El cristianismo no puede ser una religión aislada, sino que es un relato de sentido que debe estar en constante diálogo con las culturas, las ciencias y las demás religiones.
La fiesta de Navidad se ha reducido, en estos tiempos seculares, a un evento de consumo y, con mucha suerte, de convivencia social y familiar. En una sociedad plural nadie está obligado a involucrarse en esta celebración, pero lo que no resulta excusable es que quienes nos asumimos cristianos dejemos de lado el sentido último de estos días, que inexorablemente nos llevan a la vieja pregunta de Feuerbach por la esencia del cristianismo. ¿En qué consiste ser cristiano en el siglo XXI? Este es el problema fundamental del 25 de diciembre, ya que las respuestas son claramente variadas y contradictorias.
La esencia del cristianismo es una idea de la libertad totalmente distinta a la libertad de consumo, esa falsa posibilidad de elegir entre productos casi idénticos. No es la libertad para hacer lo que se quiere hacer, sino la libertad compleja que permite hacer lo que se debe hacer.
Ser cristiano es un compromiso racional. La fe cristiana tiene que ser compatible con la razón y el pensamiento crítico. Quien es creyente debe ser capaz de justificar sus creencias y dialogar con otras perspectivas. No es lugar para fundamentalismos, ni creacionismos obtusos ni dogmatismos irredentos. Es un lenguaje racional basado en símbolos, que entrañan la posibilidad de dialogar, sin límites, con todas las miradas que respondan en reciprocidad a la misma premisa.

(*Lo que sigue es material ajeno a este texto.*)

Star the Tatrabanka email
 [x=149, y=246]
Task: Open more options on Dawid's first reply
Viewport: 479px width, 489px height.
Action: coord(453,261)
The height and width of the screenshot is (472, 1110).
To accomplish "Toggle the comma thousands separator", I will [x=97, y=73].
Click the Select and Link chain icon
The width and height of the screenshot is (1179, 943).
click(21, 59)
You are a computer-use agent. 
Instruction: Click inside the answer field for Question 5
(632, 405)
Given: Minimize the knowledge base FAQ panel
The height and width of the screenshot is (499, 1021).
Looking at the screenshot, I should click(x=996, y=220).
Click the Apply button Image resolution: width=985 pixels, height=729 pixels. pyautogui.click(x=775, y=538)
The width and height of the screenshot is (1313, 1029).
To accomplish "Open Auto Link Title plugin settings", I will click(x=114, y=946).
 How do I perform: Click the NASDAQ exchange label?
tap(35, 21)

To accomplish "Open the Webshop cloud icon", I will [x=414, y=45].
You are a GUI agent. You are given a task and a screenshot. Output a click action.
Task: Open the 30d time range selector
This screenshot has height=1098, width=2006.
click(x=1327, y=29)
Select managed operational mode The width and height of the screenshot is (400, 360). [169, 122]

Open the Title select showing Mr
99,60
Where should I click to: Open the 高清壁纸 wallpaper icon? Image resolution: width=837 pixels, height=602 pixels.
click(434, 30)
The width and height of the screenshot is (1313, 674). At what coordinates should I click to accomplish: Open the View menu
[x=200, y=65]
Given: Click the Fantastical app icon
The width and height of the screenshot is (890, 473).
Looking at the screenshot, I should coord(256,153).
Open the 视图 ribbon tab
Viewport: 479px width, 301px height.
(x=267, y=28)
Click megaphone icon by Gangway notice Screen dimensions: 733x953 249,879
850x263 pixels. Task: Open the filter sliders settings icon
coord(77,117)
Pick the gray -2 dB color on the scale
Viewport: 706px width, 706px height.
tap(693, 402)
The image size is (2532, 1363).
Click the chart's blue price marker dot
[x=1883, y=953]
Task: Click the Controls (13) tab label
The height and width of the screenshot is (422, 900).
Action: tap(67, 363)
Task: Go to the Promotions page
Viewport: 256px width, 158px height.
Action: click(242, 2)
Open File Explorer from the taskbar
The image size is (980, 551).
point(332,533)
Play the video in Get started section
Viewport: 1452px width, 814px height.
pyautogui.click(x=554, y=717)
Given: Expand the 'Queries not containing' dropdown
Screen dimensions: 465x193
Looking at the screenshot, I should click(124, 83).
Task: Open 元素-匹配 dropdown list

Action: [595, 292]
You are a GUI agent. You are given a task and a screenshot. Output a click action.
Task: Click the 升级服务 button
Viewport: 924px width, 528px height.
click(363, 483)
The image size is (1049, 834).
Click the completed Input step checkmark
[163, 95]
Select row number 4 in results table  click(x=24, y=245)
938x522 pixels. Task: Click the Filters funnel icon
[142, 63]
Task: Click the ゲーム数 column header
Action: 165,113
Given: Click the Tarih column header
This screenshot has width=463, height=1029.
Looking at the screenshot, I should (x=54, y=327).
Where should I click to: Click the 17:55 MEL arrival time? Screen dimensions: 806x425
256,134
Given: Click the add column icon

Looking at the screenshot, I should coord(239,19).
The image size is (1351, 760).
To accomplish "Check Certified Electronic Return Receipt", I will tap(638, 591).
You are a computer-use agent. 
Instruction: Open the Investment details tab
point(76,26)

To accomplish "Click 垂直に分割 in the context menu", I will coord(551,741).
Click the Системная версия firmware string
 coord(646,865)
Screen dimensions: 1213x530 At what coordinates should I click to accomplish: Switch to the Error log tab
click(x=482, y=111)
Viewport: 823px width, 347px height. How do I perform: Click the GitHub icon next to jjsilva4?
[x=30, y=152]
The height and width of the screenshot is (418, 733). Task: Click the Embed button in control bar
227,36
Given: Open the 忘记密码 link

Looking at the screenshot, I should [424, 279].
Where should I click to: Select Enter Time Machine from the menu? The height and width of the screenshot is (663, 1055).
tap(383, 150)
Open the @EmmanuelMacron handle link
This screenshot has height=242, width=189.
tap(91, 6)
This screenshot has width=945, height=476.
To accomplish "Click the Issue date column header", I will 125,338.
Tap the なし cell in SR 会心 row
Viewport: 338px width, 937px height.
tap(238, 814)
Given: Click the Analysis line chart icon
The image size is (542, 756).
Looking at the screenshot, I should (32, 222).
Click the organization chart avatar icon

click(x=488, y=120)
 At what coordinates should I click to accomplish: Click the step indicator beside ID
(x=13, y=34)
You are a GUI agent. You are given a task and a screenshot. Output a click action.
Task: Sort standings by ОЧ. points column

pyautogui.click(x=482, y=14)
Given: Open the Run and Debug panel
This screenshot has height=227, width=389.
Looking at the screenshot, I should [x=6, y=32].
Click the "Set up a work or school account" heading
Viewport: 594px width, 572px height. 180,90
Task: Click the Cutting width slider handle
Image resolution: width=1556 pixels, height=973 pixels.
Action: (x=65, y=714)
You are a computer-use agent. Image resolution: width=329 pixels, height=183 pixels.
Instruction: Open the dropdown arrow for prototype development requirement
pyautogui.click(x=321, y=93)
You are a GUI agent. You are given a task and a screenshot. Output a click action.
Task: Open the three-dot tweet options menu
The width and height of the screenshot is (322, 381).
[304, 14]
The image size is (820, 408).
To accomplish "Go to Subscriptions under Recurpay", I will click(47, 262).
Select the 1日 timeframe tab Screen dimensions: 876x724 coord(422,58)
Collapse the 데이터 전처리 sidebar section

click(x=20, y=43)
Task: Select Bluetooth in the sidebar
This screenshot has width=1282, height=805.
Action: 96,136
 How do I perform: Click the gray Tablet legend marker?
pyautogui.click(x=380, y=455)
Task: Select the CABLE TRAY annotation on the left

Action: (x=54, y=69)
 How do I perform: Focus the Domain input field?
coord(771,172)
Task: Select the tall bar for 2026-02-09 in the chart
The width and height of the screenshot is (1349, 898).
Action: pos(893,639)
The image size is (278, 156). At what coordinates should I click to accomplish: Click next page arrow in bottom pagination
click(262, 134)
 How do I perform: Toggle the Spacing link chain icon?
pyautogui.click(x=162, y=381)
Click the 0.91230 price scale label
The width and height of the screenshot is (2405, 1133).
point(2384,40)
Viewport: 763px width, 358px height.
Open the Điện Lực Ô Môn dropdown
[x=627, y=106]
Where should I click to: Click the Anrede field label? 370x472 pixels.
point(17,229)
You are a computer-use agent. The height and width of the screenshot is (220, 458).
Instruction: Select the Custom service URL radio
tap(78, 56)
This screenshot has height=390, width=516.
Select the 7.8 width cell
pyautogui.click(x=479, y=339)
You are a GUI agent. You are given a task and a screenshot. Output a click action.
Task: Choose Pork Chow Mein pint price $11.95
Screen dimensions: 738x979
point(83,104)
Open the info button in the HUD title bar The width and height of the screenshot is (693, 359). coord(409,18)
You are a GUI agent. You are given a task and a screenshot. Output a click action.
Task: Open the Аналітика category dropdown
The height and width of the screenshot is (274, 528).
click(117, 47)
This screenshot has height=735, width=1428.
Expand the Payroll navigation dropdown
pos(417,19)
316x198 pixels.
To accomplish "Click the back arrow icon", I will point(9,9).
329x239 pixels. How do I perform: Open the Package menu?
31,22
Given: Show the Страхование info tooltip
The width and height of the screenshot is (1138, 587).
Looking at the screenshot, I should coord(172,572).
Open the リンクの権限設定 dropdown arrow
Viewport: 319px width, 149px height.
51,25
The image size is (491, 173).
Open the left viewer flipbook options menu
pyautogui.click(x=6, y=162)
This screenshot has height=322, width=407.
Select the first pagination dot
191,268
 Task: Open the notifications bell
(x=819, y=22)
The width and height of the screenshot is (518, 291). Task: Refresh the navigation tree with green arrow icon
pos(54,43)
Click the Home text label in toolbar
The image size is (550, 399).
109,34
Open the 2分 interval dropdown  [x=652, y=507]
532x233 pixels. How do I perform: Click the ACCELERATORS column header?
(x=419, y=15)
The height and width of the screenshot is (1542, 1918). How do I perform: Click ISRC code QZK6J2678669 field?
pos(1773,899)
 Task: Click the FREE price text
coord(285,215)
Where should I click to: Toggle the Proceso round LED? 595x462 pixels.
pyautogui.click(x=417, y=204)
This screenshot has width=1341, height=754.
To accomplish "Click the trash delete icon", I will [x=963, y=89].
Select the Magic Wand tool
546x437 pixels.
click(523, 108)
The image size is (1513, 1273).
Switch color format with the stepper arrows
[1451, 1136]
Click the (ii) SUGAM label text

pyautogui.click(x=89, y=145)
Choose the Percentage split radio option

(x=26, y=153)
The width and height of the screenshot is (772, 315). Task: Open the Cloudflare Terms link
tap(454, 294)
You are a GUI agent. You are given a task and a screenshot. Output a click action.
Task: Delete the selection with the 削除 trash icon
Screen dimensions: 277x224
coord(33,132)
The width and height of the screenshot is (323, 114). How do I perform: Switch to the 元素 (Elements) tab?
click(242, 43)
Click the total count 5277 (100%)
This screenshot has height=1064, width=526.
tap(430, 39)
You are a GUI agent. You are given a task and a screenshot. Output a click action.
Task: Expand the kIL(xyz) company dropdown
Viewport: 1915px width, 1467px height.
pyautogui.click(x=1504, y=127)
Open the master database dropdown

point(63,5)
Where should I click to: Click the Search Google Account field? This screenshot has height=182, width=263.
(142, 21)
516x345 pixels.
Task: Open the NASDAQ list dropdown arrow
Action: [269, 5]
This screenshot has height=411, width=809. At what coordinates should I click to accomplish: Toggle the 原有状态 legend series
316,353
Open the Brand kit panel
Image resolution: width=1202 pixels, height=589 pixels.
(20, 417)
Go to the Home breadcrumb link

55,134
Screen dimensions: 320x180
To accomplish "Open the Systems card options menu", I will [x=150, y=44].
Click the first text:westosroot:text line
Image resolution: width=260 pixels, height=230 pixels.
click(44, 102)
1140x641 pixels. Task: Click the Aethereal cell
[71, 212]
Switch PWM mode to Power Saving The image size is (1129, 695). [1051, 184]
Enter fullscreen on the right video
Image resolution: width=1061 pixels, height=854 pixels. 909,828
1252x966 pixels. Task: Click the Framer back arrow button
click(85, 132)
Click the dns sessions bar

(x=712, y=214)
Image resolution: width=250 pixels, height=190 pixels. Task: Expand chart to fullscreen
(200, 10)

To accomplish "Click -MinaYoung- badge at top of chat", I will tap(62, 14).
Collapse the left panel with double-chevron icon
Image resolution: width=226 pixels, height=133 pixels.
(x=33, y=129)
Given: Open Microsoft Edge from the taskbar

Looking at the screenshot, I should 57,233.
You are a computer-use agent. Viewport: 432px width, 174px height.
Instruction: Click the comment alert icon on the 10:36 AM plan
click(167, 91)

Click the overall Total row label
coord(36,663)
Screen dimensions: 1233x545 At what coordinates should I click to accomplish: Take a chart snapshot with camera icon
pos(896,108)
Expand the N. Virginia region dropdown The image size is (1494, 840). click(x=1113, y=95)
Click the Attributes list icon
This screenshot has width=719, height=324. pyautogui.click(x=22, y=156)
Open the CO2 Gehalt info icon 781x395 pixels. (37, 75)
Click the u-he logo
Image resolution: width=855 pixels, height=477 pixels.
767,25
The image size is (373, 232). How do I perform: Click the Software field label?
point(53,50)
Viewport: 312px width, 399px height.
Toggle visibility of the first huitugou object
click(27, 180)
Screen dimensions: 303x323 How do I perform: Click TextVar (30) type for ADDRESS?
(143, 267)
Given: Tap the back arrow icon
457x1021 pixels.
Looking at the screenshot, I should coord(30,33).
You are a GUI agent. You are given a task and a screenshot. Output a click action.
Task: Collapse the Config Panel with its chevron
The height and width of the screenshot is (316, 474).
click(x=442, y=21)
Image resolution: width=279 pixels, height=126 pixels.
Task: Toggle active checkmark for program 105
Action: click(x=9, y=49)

Por eso ser cristiano es una forma de apertura al mundo. El cristianismo no puede ser una religión aislada, sino que es un relato de sentido que debe estar en constante diálogo con las culturas, las ciencias y las demás religiones.
Pero ante todo, debe ser una experiencia personal. Ser cristiano es una vivencia íntima y profunda, que implica un encuentro con un gran misterio que remece las bases de la propia transformación interior.
De allí que sea un compromiso inexcusable con la justicia. El cristianismo no puede ser una religión individualista, sino que debe estar al servicio del bien vivir y comprometida con la idea de sociedad.
Es una experiencia individual que debe ser compartida y vivida en comunidad. El cristianismo sólo se puede experimentar como una forma de ciudadanía universal, basada en la construcción de una palabra compartida, que construya un mundo basado en el cuidado mutuo, en la curaduría social de la vulnerabilidad.
Lo que antes se llamaba pecado, hoy lo debemos llamar necesidad de cuidado y sanación. Es asumir que siempre estaremos heridos y que es totalmente seguro que moriremos. Por eso, la fe cristiana exige la encarnación.
El cristianismo es la religión del cuerpo y de lo corporal. Y si bien no puede asumir la trivialización contemporánea de la sexualidad, tampoco se puede enraizar una especie de desprecio apolíneo de lo sexual. El misterio de “esto es mi cuerpo que se entrega por ustedes”, solo se entiende como entrega absoluta en quienes amamos y en la manera en que apreciamos nuestros propios cuerpos entregados al otro. Por eso Dioniso no está en el lugar opuesto a Cristo, como pensaba Nietzsche, sino solo en un momento distinto y no contradictorio.
Más que certeza, la fe es una búsqueda constante. Ser cristiano es un camino de aprendizaje discontinuo. El creyente debe estar dispuesto a cuestionarse a sí mismo y a renovar su fe a la luz de nuevas experiencias y conocimientos. Es mucho más que seguir una serie de dogmas o prácticas religiosas. Es una forma de vivir que implica un serio compromiso intelectual, moral y social. Es una búsqueda permanente de la verdad y de la justicia, e incluso un procedimiento, junto a otros, que permite construir un mundo más humano y fraterno.
Finalmente, es necesario reconocer la dimensión histórica y cambiante de la fe. Asumir que el cristianismo ha evolucionado a lo largo de los siglos presupone que las interpretaciones de la fe seguirán variando y mutando con el tiempo, infinita e inexorablemente.